The brain-derived neurotrophic factor/tropomyosin receptor kinase B/cAMP response element-binding protein (BDNF/TrkB/CREB) signaling pathway is a critical therapeutic target for inducing adult hippocampal neurogenesis and antidepressant therapy. In this study, we tested the hypothesis that naringin, a natural medicinal compound, could promote adult hippocampal neurogenesis and improve depression-like behaviors via regulating the BDNF/TrkB/CREB signaling pathway. We first investigated the effects of naringin on promoting adult hippocampal neurogenesis in both normal and chronic corticosterone (CORT)-induced depressive mice. Under physiological condition, naringin treatment enhanced the proliferation of neural stem/progenitor cells (NSPCs) and accelerated neuronal differentiation. In CORT-induced depression mouse model, naringin treatment promoted neuronal differentiation and maturation of NSPCs for hippocampal neurogenesis. Forced swim test, tail suspension test, and open field test confirmed the antidepressant and anxiolytic effects of naringin. Co-treatment of temozolomide (TMZ), a neurogenic inhibitor, abolished these antidepressant and anxiolytic effects.

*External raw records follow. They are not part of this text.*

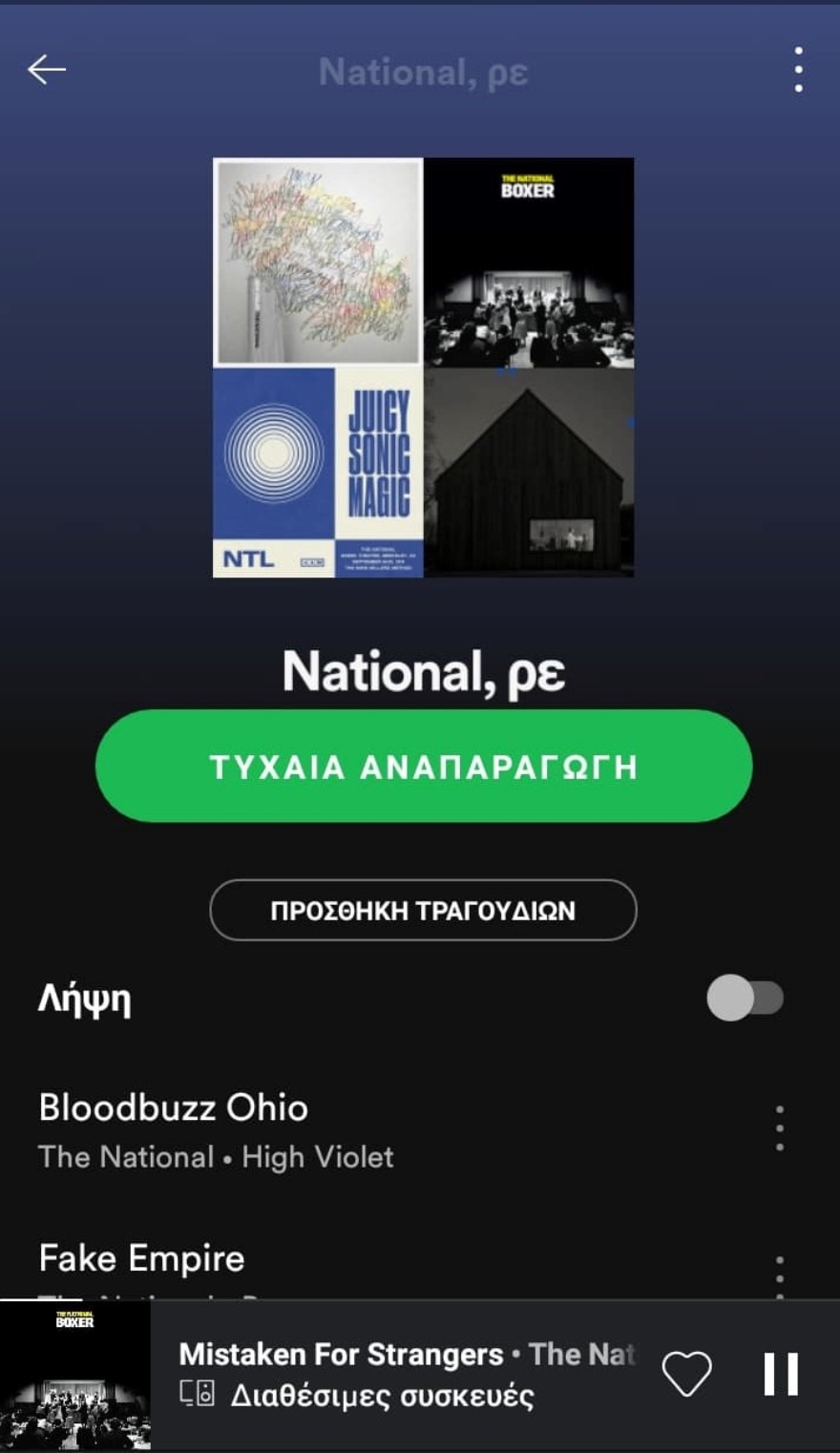Image resolution: width=840 pixels, height=1453 pixels.
Task: Tap the Juicy Sonic Magic cover tile
Action: 318,473
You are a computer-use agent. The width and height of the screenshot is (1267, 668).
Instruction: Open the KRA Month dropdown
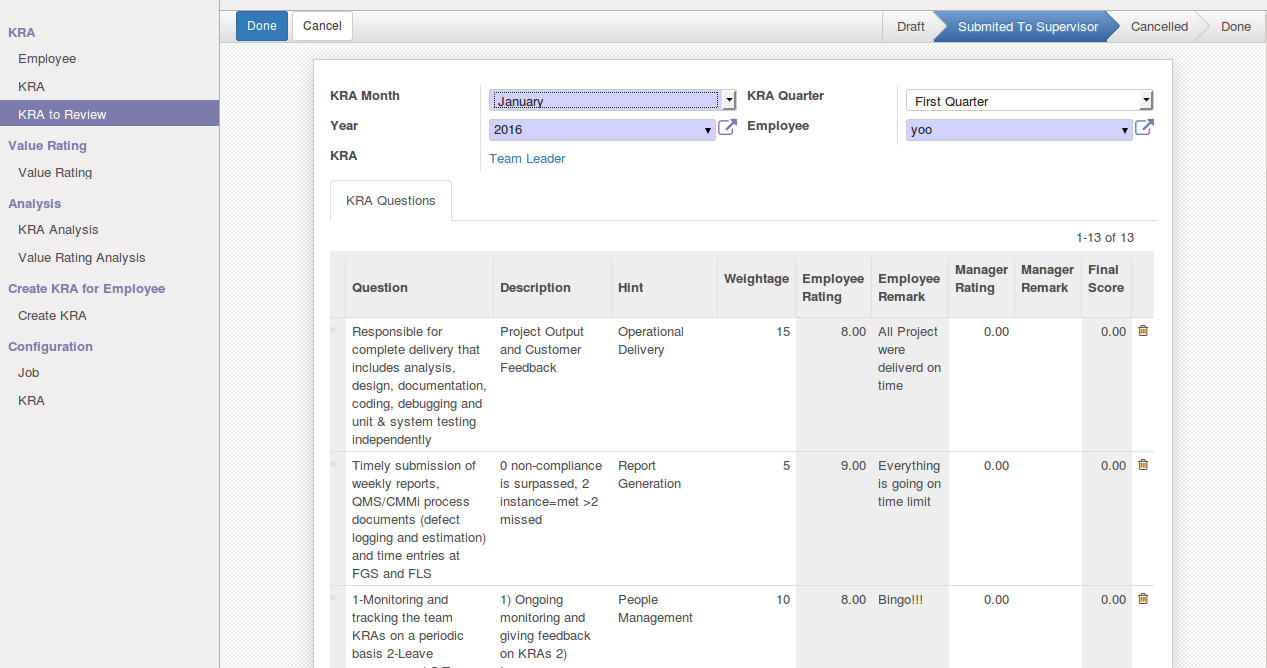(x=612, y=100)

Meanwhile, naringin treatment increased phosphorylation of cAMP response element binding protein (CREB) but had no effect on the expression of brain-derived neurotrophic factor and phosphorylation of TrkB in the hippocampus of CORT-induced depressive mice. Co-treatment of CREB inhibitor 666-15, rather than TrkB inhibitor Cyc-B, abolished the neurogenesis-promoting and antidepressant effects of naringin. Taken together, naringin has antidepressant and anxiolytic effects, and the underlying mechanisms could be attributed to enhance hippocampal neurogenesis via activating CREB signaling.